Google’s introduction of OpenSocial, which, as Marc Andreessen explains, provides a kind of universal two-way connector between web applications and social networks, marks an important moment in the transformation of the World Wide Web into what I term, in The Big Switch, the World Wide Computer. The internet, as Google frequently points out, is the new computing platform, and OpenSocial – whether it succeeds or not – gives us a view as to how that platform may operate.

Plenty of people have commented on OpenSocial, but not many have focused on the possible implications for corporate computing. But given the fact that the OpenSocial consortium includes Oracle, Salesforce.com, LinkedIn, and Google itself, it’s clear that businesses are an important target of the initiative. Indeed, it’s not hard to imagine OpenSocial, or something like it, becoming the glue for “Enterprise 2.0,” which has become (alas) the umbrella term for the use of web-based social software by companies.

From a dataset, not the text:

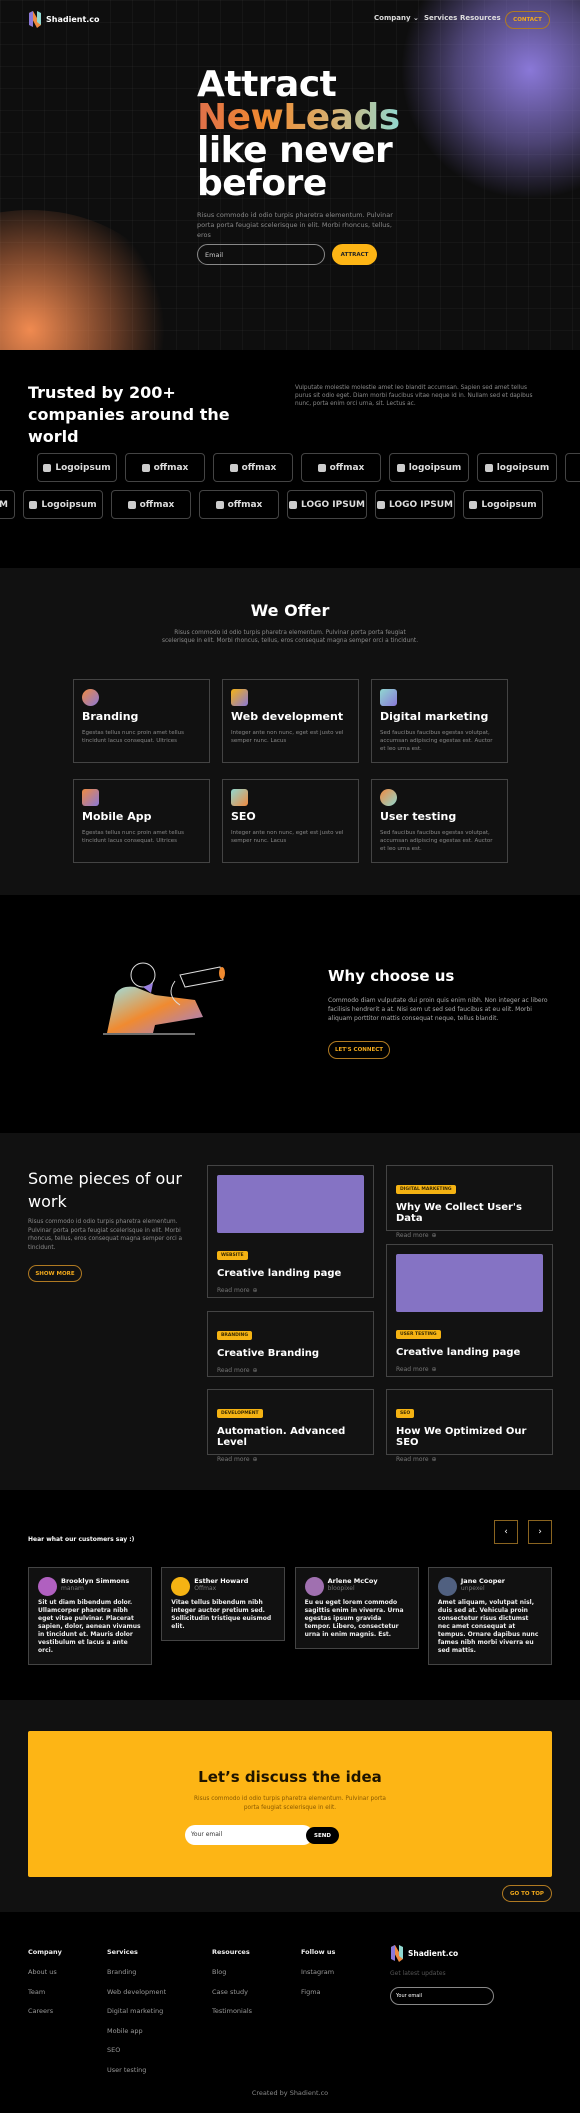 This screenshot has height=2113, width=580. What do you see at coordinates (462, 1437) in the screenshot?
I see `work-title: How We Optimized Our SEO` at bounding box center [462, 1437].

Many companies can see the potential benefits of having their employees tied together through a social network. It could help encourage productive collaboration without requiring big investments in complicated and expensive knowledge-management systems, which rarely work. But companies, particularly large ones, are antsy about putting sensitive corporate and personal information into an open social network like Facebook – not only because of security concerns but also because of lock-in fears. At the same time they know that if they set up their own network or join one narrowly tailored to businesses, they’ll cut themselves off from all the applications being designed to run within the big public networks. OpenSocial provides (in theory) a solution. Whether a company sets up its own social network or piggybacks on a public one, it still has access to all the OpenSocial apps. Equally important, it can switch between social networks without losing access to the apps it depends on, and it can share information and apps with outside partners even if their employees are in different social networks.

Companies have faced a conundrum with Enterprise 2.0: they want the benefits of sharing, but they also need to maintain controls. OpenSocial points to one possible way out.

3 thoughts on “OpenSocial and Enterprise 2.0

  1. Pascal Van Hecke

    “But companies, particularly large ones, are antsy about putting sensitive corporate and personal information into an open social network like Facebook […] OpenSocial provides (in theory) a solution.”

    That is… if employees make the distinction between the company-hosted social network and the apps that are embedded within it…

    (or do you mean the embedded apps will be hosted by the company as well?)

  2. John Faughnan

    Social networking in the corporate setting will, like every technology before it, alter the structure and power relationships in a corporation.

    If your identity persists beyond a single job, it will strengthen the actor and weaken the corporation.

    That will be interesting to watch.

  3. MarcFarley

    These will be useful for group activities such as logistics planning and polling. My guess is that most companies won’t be able to use them as advertised because they will provide another way to screw themselves into the floor with SOX. Imagine a world of frivolous lawsuit lawyers discovering “gems” from OpenSocial corporate communities.